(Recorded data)
BEGIN

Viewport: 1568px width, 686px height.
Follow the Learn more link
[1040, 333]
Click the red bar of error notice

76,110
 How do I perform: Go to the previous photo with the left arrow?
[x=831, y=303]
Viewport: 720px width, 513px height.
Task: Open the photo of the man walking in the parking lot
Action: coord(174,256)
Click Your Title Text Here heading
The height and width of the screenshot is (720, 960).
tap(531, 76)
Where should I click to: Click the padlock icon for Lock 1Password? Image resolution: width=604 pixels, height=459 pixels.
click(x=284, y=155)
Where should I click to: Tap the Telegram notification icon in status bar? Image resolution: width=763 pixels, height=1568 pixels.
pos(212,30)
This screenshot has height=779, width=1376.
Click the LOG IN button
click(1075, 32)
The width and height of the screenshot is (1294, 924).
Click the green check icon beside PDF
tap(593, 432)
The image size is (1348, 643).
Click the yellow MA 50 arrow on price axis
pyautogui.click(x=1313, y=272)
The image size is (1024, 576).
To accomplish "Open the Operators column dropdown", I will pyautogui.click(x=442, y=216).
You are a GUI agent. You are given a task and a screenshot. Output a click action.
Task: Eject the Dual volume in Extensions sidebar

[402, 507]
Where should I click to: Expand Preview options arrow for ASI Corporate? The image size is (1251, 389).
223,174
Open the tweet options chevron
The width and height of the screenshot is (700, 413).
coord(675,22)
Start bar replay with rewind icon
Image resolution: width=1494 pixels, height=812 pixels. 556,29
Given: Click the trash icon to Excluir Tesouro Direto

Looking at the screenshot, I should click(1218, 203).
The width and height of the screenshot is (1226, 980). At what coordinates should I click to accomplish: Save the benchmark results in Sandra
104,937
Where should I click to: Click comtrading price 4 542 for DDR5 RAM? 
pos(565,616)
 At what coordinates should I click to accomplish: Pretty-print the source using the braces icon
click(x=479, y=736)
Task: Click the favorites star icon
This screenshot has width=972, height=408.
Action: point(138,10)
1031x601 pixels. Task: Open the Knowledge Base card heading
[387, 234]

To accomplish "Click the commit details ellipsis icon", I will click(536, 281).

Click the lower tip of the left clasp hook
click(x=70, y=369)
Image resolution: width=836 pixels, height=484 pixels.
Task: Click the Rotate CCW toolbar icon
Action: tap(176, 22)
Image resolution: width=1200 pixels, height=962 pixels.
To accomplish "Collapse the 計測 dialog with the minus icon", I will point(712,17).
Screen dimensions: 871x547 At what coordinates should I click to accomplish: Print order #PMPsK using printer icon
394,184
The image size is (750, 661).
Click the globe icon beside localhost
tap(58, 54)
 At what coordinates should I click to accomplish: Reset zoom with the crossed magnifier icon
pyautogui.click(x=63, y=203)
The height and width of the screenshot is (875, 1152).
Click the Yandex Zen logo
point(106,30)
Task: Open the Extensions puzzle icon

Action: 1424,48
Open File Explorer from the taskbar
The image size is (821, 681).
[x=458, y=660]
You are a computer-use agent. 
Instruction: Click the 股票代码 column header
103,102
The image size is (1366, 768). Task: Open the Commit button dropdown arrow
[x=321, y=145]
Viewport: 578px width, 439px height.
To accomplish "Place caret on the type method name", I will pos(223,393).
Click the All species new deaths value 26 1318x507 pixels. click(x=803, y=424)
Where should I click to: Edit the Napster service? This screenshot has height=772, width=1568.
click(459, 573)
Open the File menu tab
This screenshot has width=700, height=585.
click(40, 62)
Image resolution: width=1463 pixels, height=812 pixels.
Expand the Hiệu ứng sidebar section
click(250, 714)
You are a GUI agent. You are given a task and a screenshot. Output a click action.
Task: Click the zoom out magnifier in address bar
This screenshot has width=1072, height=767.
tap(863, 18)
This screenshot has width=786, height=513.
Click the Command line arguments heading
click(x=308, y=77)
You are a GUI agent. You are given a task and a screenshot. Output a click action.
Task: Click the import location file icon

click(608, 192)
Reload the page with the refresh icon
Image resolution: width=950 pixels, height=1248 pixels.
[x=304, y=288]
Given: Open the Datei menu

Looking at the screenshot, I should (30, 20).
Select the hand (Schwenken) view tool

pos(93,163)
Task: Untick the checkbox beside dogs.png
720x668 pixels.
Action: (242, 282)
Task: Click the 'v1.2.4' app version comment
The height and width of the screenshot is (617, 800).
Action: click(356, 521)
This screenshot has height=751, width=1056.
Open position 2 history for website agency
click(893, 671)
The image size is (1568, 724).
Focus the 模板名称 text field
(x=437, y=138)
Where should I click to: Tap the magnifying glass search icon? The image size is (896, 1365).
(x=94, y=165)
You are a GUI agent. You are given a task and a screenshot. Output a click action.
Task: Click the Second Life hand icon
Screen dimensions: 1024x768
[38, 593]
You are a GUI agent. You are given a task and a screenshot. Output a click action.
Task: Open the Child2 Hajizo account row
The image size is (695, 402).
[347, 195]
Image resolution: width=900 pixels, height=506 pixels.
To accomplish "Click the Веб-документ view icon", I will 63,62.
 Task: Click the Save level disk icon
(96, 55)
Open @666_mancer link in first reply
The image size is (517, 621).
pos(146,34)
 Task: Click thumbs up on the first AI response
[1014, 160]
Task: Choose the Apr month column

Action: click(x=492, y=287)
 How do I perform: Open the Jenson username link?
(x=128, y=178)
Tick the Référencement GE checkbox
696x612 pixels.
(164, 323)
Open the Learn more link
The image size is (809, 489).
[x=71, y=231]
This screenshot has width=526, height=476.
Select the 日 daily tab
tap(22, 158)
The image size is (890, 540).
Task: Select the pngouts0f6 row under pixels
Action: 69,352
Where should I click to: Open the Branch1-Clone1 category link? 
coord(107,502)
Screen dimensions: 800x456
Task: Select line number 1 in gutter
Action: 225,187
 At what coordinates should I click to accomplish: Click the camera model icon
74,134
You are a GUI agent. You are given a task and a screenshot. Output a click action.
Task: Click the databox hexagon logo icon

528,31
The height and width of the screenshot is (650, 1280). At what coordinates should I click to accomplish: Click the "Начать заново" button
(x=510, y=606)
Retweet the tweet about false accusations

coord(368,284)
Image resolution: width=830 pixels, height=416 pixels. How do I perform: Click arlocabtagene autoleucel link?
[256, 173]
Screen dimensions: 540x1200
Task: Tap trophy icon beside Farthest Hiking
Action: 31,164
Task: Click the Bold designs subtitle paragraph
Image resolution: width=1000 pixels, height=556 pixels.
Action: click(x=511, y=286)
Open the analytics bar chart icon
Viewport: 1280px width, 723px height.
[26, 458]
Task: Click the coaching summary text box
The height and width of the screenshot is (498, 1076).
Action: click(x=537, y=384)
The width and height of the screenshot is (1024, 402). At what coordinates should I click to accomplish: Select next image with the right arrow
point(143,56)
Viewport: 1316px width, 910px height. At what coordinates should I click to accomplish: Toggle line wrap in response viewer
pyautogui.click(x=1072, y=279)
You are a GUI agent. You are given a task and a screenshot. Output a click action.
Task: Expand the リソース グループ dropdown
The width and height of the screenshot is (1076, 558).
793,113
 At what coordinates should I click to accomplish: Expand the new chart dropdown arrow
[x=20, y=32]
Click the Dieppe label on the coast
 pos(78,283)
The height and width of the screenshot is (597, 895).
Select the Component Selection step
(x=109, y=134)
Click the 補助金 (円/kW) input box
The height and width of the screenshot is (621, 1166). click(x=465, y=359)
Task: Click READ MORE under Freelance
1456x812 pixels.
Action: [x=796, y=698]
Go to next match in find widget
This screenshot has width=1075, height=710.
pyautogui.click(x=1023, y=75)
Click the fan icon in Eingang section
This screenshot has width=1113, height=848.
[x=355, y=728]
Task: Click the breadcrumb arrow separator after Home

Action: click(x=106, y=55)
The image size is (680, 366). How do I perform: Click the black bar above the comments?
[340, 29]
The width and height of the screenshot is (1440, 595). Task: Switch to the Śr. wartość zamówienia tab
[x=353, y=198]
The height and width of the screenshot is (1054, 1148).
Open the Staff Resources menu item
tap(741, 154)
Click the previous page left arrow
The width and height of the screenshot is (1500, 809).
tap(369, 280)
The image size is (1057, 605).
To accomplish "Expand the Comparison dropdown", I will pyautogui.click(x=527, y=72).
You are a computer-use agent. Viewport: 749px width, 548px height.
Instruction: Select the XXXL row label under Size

END

Exactly reproduce the lines from the one containing "The image size is (1057, 605)." through the end of the records, and only those lines.

The image size is (1057, 605).
To accomplish "Expand the Comparison dropdown", I will pyautogui.click(x=527, y=72).
You are a computer-use agent. Viewport: 749px width, 548px height.
Instruction: Select the XXXL row label under Size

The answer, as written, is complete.